SOURCE EXTRACT:
↓↓↓
- Origin: Chicago, Illinois, U.S.
- Genres: Heavy metal; power metal; speed metal;
- Years active: 1983–present

= Damien Thorne =

American heavy metal band

Damien Thorne is American heavy metal band formed in Chicago, Illinois in 1983.

== History ==
The band was formed in 1983 in Chicago, Illinois by guitarist Ken Mandat, and vocalist Justin Fate. The band's name was taken from a horror book The Omen. In 1984, the band recorded a demo called Sign of the Jackal, and after that in 1986 released an album with the same name. It was released on RoadRunner Records, and the band's own label called "Jackal Productions.

== Musical style ==
Damien Thorne's musical style has mainly been described as heavy metal, speed metal, and power metal. In an interview, guitarist, Ken Mandat replied as follows:
"I think I would say that if you like old school traditional Power Metal, then you would probably like us. Although, if you listen to all of our albums, you will hear many influences: Speed Metal/Power Metal, even some Progressive Metal as well."
↑↑↑
DATA:
↓↓↓
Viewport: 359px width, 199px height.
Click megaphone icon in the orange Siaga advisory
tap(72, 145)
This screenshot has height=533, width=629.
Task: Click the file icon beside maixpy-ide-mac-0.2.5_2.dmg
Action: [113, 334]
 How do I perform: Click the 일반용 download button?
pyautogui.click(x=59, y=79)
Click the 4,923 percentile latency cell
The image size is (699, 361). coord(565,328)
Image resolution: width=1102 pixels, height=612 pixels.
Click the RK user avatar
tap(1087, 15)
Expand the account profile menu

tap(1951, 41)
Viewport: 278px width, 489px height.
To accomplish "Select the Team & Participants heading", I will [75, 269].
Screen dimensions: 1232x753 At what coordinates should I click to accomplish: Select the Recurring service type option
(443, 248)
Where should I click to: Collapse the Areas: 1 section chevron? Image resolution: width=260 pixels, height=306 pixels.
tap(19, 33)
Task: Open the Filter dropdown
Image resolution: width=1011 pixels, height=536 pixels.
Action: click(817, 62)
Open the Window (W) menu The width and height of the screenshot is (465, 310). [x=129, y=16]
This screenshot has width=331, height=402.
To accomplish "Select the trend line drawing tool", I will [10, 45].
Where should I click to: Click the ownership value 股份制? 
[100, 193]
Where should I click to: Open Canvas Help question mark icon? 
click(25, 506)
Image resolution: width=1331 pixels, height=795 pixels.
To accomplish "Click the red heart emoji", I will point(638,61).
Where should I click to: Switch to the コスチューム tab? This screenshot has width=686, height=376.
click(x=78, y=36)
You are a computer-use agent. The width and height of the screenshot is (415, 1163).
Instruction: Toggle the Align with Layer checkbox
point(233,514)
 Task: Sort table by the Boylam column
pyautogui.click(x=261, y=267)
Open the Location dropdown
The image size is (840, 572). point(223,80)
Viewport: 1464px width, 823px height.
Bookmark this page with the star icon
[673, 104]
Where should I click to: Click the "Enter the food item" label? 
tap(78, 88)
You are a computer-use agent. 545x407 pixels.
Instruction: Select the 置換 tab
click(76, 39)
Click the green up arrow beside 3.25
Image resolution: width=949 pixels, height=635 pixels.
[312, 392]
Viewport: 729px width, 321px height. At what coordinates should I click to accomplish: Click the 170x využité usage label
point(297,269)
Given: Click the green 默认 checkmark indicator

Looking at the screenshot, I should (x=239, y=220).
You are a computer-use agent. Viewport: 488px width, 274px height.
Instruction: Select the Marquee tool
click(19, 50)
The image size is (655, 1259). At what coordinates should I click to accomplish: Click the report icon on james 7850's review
↑↑↑
TO BE DONE:
a. Answer these from the Damien Thorne article:
(i) What horror book supplied the band's name?
(ii) Which two labels released the 1986 album Sign of the Jackal?
(iii) In the interview, which style did Ken Mandat name in addition to speed metal and power metal as an influence heard across the band's albums?
b. Extend the Damien Thorne article, starting right after the interview quotation that ends it.

RESPONSES TO THE TASKS:
a.
(i) The Omen
(ii) RoadRunner Records and Jackal Productions
(iii) Progressive metal

b.
==Band members==
===Current ===
- Warren Halverson – vocals
- Ken Mandat – guitar
- Mick Lucid – bass
- Kevin Tarpey – drums

===Former===
- Mike Browz – drums
- Rick Browz – bass
- Brian Buxbaum – keyboard
- Justin Fate - Vocals
- George Shelton - guitar
- Sean Ostes - guitar
- Matt Heuser - guitar
- Sanders Pate - bass
- Tom Dades - bass
- Jeff Mohr - guitar
- Tom Krez - drums
- Pete Pagonis - drums
- Michael Alvino - guitar
- Joe Martina - vocals
- Martin DeBourge
- Brian Horak

== Discography ==
- 1984 – Sign of the Jackal (Demo)
- 1986 – Sign of the Jackal (LP, Roadrunner Records)
- 2001 – Wrath of Darkness (LP, None)
- 2004 – Wrath of Darkness (Reissue, Criminal Records)
- 2005 – Haunted Mind (LP, Jackal Productions)
- 2011 – End of the Game (LP, None)
- 2015 – Soul Stealer (LP, None)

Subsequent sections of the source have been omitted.